Os dados aparecem na Pesquisa Nacional por Amostra de Domicílios Contínua (Pnad Contínua), divulgada nesta sexta-feira (20/2). O estudo foi realizado a partir de análise de indicadores de trabalho, renda e demais parâmetros socioeconômicos do país.

O estudo revela ainda que o Rio Grande do Sul ficou abaixo da taxa média de desemprego do Brasil (que foi de 5,6%), figurando entre os dez primeiros Estados com as menores taxas. O RS fechou 2025 mantendo o percentual de ocupação já registrado no ano anterior, em 63%. Já a taxa de subutilização registrou uma queda de 2,8 p.p. em relação a 2024, com 7,7%.

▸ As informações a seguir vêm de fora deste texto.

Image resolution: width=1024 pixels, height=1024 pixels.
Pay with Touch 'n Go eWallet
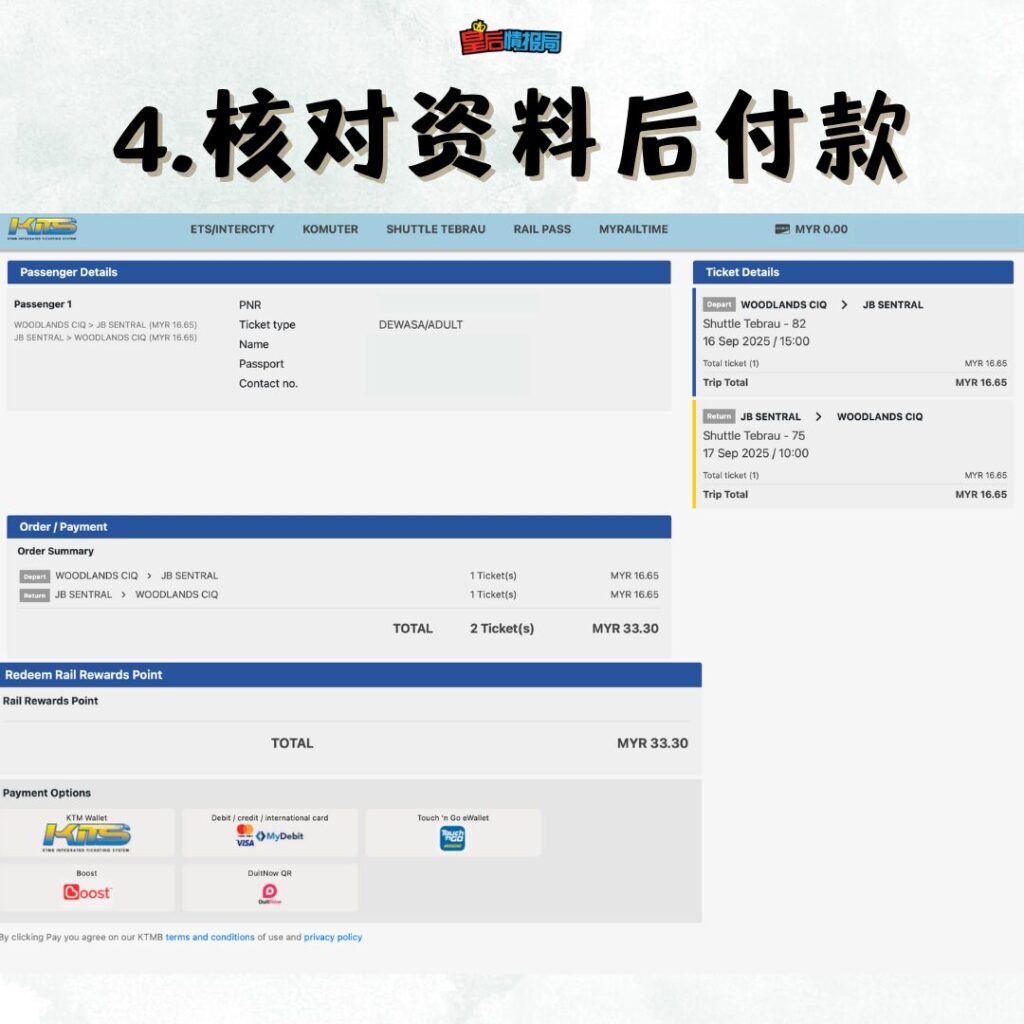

Outro dado, desta vez referente ao quarto trimestre do ano, mostra índices positivos do RS também quanto ao número de pessoas formalizadas no mercado de trabalho. Nesse período, o Estado aparece com o terceiro melhor resultado de empregados do setor privado com carteira assinada, com 81,5% – mais de 7 p.p. acima do índice nacional, que ficou em 74,4%.

Para o secretário de Trabalho e Desenvolvimento Profissional, Gilmar Sossella, políticas públicas do governo Leite, direcionadas à empregabilidade e, principalmente, à qualificação, podem ser apontadas como um fator essencial para a redução dos índices de desemprego e subutilização do emprego.  

“Esses números históricos são resultado direto de um trabalho contínuo e estratégico. Investir em políticas públicas voltadas para a qualificação profissional significa preparar nossa gente para as oportunidades que o mercado oferece e criar novas perspectivas. Estamos transformando a vida de muitas pessoas em histórias reais de trabalho digno e renda”, destaca Sossella. 

Redução da informalidade 

A taxa anual de informalidade do Estado ficou em 31,4% – 0,6 p.p. menor que o ano anterior. Entre as unidades da federação, o Rio Grande do Sul marca posição entre os primeiros dez colocados, em quarto lugar – atrás apenas de São Paulo (29%), Distrito Federal (27,3%) e Santa Catarina (26,3%). O número registrado no RS é 6,7 p.p. menor que a média do Brasil (38,1%).  

Último trimestre do ano apresenta menor taxa de desemprego de 2025  

O quarto trimestre de 2025 apresentou uma taxa de desemprego de 3,7% no Rio Grande do Sul, a menor dos últimos 13 anos. O número supera o índice registrado no trimestre anterior, quando o Estado já havia assinalado, pela segunda vez, o melhor resultado desde 2012.  

A taxa de desemprego apresentou uma redução de 0,4% em relação ao terceiro trimestre de 2025, quando alcançou 4,1% – 1 p.p menor do que o mesmo trimestre de 2024. De acordo com o levantamento, o RS possui 229 mil pessoas desocupadas atualmente, o menor da série histórica.  

Já a taxa de subutilização, no balanço do ano, teve queda de 2.8 p.p em relação a 2024, com 7,7%. O número total de pessoas subutilizadas no quarto trimestre é o menor registrado no período de 2012 a 2025, com 492 mil pessoas – 1,6% menor em relação ao mesmo trimestre de 2024. É a primeira vez que o Estado atinge uma taxa abaixo de 8%, com 7,9% no último trimestre do ano.